In [2]:
import numpy as np
import pandas as pd

import nltk
from nltk.corpus import stopwords
from nltk.stem import PorterStemmer
from nltk.tokenize import word_tokenize

## Load the documents

In [3]:
documents = [
    "apple apples apple apple a banana an banana ",
    "apple car a car"
]

### Tokenize


In [4]:
tokens = [doc.split() for doc in documents]
print(tokens)

[['apple', 'apples', 'apple', 'apple', 'a', 'banana', 'an', 'banana'], ['apple', 'car', 'a', 'car']]


In [5]:
# Initialize the stemmer
stemmer = PorterStemmer()

# Apply stemming to the tokens
stemmed = [
    [stemmer.stem(token) for token in doc]
    for doc in tokens
]
print(stemmed)

[['appl', 'appl', 'appl', 'appl', 'a', 'banana', 'an', 'banana'], ['appl', 'car', 'a', 'car']]


In [6]:
# remove stop-words

# Get the list of English stopwords
stop_words = set(stopwords.words('english'))

bows = [
    [token for token in doc if token.lower() not in stop_words]
    for doc in stemmed
]
bows

[['appl', 'appl', 'appl', 'appl', 'banana', 'banana'], ['appl', 'car', 'car']]

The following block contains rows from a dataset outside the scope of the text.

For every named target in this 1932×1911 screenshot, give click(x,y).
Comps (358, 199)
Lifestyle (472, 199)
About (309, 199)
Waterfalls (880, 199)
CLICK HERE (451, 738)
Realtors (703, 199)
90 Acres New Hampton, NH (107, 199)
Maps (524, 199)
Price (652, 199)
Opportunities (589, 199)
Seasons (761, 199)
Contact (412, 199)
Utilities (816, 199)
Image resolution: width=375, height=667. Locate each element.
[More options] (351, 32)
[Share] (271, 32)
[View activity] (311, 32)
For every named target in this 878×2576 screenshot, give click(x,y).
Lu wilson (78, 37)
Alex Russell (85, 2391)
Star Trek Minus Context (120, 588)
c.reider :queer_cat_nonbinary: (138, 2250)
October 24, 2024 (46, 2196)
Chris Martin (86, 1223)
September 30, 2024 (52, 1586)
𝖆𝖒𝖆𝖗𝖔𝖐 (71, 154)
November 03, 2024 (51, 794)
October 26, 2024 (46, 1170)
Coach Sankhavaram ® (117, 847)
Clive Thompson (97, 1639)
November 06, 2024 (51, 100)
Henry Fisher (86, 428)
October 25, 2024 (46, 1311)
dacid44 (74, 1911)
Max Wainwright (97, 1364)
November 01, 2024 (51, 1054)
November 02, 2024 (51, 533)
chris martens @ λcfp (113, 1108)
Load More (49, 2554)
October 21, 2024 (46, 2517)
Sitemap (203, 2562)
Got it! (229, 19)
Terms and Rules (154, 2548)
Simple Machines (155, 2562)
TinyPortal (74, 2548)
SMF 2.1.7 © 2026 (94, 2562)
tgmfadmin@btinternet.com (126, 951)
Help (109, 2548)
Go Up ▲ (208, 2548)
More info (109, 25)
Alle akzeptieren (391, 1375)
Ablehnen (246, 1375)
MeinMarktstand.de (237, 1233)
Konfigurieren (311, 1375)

## Count unique words in each document, i.e. Term Frequency (TF)

In [9]:
# Create the collection vocabulary
vocabulary = set(bows[0]).union(set(bows[1]))
print(vocabulary)

{'car', 'banana', 'appl'}


In [10]:
# Initialize the dictionaries to store Term Frequencies:
TFa = dict.fromkeys(vocabulary, 0)
TFb = dict.fromkeys(vocabulary, 0)

print(f'TFa:{TFa}')

TFa:{'car': 0, 'banana': 0, 'appl': 0}


In [12]:
# Calculate term counts:
for word in vocabulary:
    TFa[word] = bows[0].count(word)
    TFb[word] = bows[1].count(word)

print(f'countsA: {TFa}')
print(f'countsB: {TFb}')

countsA: {'car': 0, 'banana': 2, 'appl': 4}
countsB: {'car': 2, 'banana': 0, 'appl': 1}


In [13]:
counts_df = pd.DataFrame([TFa, TFb])
counts_df

Unnamed: 0,car,banana,appl
0,0,2,4
1,2,0,1


In [15]:
# Calculate Term Frequnecies

# Calculate the total number of terms in each document (sum of each row)
total_terms_per_doc = counts_df.sum(axis=1)

# Calculate the adjusted term frequency (TF) by dividing each count by the total number of terms in that document
TF_df = counts_df.div(total_terms_per_doc, axis=0)
TF_df

Unnamed: 0,car,banana,appl
0,0.0,0.333333,0.666667
1,0.666667,0.0,0.333333


### Calculate IDF :
$$
IDF(t) = \log \left( \frac{N}{1 + df(t)} \right)
$$

In [16]:
# Number of documents (rows in TF_df)
N = TF_df.shape[0]

# Calculate document frequency (df) for each term (number of non-zero entries per column)
df = (TF_df > 0).sum(axis=0)

# Calculate the Inverse Document Frequency (IDF) using the formula
IDF = np.log((1 + N) / (1 + df))
IDF

car       0.405465
banana    0.405465
appl      0.000000
dtype: float64

### Calculate TF-IDF (Term Frequency-Inverse Document Frequency)

TF*IDF

In [17]:
# Calculate the TF-IDF by multiplying TF values by the corresponding IDF values for each term
TF_IDF_df = TF_df * IDF

# Display the resulting TF-IDF DataFrame
TF_IDF_df

Unnamed: 0,car,banana,appl
0,0.0,0.135155,0.0
1,0.27031,0.0,0.0


In [18]:
TF_df

Unnamed: 0,car,banana,appl
0,0.0,0.333333,0.666667
1,0.666667,0.0,0.333333


# Represent as TF-IDF with sklearn

In [2]:
documents = [
    "apple apples apple apple a banana an banana ",
    "apple car a car"
]

In [5]:
from sklearn.feature_extraction.text import TfidfVectorizer

vectorizer = TfidfVectorizer(stop_words='english')
TF_IDF_vectorized = vectorizer.fit_transform(documents)
TF_IDF_vectorized.toarray()

array([[0.69049203, 0.32348748, 0.64697497, 0.        ],
       [0.33517574, 0.        , 0.        , 0.94215562]])

In [6]:
vectorizer.vocabulary_

{'apple': 0, 'apples': 1, 'banana': 2, 'car': 3}